This chapter will be about the following topics:

Understanding the BDR Replication concept

? Installing BDR

? Set up a simple cluster

? modifying clusters and Failovers

? Understanding the performance of BDR

Before digging through all the technical details, it is important to understand the basic techniques of BDR.

Understanding the BDR replication Concept

In the past, people had to use slony to replicate data before they were introduced in 9.0. The core problem with a solution like slony is that it requires an updated trigger that actually writes data two times. Trigger-based solutions are difficult to manage, can't handle DDLs, and generally work a little tricky.

BDR has been created to end a trigger-based solution and transform PostgreSQL into a stronger, more scalable, and simpler management solution. Trigger-based replication is really an outdated thing and should not be seen in modern infrastructure. You can bet bdr-it is a long-term, safe solution.

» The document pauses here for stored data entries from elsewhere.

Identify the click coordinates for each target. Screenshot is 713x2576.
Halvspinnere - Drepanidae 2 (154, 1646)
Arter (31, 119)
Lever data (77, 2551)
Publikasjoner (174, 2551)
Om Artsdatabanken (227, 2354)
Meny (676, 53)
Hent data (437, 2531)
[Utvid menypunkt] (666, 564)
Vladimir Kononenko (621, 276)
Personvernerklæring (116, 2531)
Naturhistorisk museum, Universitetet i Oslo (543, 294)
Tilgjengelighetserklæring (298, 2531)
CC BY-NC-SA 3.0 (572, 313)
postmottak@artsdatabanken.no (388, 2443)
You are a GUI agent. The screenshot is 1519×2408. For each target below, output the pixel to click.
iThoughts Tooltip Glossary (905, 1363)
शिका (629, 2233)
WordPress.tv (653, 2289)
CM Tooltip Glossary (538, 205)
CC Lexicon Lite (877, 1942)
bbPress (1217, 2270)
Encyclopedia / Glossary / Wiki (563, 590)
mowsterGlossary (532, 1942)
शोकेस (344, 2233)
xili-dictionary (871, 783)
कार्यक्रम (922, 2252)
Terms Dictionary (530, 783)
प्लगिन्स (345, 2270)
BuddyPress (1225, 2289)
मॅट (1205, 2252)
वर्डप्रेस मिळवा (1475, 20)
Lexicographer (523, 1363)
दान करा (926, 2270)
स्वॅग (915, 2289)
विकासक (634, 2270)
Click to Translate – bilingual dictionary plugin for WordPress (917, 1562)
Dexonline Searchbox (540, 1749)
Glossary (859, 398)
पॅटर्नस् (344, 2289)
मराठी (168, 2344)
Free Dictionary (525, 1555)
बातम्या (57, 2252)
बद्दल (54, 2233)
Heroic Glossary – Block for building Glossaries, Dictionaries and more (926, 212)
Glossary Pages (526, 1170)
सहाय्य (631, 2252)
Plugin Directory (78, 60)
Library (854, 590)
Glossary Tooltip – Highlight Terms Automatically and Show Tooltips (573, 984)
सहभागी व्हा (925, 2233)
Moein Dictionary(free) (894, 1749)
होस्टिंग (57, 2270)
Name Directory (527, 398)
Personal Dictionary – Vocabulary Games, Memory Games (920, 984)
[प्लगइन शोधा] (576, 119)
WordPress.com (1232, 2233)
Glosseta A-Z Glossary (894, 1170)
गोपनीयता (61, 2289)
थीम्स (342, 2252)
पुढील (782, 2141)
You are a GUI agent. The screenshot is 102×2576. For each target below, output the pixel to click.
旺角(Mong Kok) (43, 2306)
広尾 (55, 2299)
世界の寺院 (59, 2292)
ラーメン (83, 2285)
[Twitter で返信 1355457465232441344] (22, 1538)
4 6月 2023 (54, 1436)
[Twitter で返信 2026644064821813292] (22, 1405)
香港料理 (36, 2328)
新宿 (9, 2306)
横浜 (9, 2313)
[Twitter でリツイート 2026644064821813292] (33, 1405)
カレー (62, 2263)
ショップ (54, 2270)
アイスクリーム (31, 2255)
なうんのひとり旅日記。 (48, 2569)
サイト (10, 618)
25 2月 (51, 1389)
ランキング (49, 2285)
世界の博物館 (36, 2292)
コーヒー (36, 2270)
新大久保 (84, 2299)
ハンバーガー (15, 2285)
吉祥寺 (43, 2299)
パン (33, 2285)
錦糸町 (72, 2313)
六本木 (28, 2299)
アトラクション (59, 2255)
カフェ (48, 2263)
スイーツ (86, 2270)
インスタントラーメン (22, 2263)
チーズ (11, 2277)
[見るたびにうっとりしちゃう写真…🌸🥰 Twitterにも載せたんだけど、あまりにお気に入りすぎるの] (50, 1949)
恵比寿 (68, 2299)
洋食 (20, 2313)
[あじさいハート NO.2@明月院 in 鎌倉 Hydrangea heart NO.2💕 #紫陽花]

Understanding final Consistency

The cap comprehension is discussed in the earlier part of this book. This is an important component, and when a new database technology is evaluated, it should always be kept in mind. For BDR, the system is ultimately consistent. What does that mean? Wikipedia (Http://en.wikipedia.org/wiki/Eventual_consistency) provides the following definitions:

Final consistency is a consistent model used by distributed computing that is used to make it informally guaranteed to be highly available, and eventually all accesses to a given data will return the last updated value if there is no update for the given data.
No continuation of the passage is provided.